В апреле — мае Булгаков уже завязал интенсивные отношения с «Накануне»,[66] и важным для него звеном этих отношений была публикация в «Литературном приложении» № 8 (к «Накануне» № 68) 18 июня 1922 г. первой части «Записок на манжетах», которые до сих пор — то есть, во всяком случае, с конца 1921 г. — не удавалось где-либо напечатать.

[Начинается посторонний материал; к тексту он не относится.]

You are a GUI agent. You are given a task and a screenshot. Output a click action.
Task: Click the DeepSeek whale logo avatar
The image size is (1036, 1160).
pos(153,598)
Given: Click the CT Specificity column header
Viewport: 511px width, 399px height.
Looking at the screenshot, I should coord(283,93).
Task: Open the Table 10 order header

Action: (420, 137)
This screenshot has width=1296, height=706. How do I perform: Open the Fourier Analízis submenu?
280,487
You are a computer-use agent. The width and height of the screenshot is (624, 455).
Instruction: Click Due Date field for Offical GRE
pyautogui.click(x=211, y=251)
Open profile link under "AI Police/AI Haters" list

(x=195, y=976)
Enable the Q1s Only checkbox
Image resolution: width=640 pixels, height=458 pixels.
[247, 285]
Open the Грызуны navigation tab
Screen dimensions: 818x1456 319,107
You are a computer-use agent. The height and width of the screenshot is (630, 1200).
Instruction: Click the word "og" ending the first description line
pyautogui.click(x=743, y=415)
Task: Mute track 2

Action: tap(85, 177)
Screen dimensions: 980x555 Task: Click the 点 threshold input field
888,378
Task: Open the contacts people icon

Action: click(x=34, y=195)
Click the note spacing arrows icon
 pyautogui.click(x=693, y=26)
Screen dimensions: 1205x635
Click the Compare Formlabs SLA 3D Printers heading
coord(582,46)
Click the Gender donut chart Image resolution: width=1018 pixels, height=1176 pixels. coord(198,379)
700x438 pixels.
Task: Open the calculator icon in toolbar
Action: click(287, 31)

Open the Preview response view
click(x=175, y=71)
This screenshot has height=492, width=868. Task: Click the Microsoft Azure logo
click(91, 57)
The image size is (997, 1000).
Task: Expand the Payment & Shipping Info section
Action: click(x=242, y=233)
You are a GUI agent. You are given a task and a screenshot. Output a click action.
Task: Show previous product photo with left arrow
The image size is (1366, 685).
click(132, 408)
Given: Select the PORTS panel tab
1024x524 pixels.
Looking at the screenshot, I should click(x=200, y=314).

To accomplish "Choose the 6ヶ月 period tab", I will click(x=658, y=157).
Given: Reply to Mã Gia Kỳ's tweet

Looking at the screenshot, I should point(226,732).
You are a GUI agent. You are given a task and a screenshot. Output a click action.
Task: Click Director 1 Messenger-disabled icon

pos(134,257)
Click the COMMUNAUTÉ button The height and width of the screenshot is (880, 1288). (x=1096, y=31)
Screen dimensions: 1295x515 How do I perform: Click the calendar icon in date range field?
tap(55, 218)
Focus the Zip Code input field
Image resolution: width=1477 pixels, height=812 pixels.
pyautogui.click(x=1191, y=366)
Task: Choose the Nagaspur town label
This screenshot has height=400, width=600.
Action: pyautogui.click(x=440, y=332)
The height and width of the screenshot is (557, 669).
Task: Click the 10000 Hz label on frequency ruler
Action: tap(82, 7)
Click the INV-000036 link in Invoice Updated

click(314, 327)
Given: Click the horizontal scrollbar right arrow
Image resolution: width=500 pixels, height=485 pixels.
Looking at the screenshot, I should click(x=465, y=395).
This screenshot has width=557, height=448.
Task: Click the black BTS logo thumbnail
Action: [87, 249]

Весна и лето 1922 г. для определенной части русской интеллигенции — и отечественной, и зарубежной — были в известном смысле временем надежд, и эта часть стремилась < подбодрить, возродить к новой жизни тех, кто эти надежды в основном потерял. 25 июня в «Литературном приложении» к «Накануне» сообщалось о выходе первого номера журнала «Экономическое Возрождение» (в издательстве «Право») ; в редакционной статье открывающегося журнала говорилось, что в настроениях русского общества «преобладают в настоящее время безудержный черный пессимизм, безответственная фатальная покорность жесткой судьбе, апокалипсические предчувствия грядущего конца». Редакция полагала, однако, что, как ни печально положение народного хозяйства в России, безнадежный пессимизм должен уступить место «воле к жизни» и что после того, как в России «реальная политика взяла верх над прямолинейным утопизмом», экономическое возрождение России вполне возможно.
Соотношение тогдашнего мироощущения Булгакова с этими надеждами в какой-то мере поясняют строки цитированного ранее фельетона «Сорок сороков»: «Москва начинает жить, это было ясно. Но буду ли жить я?»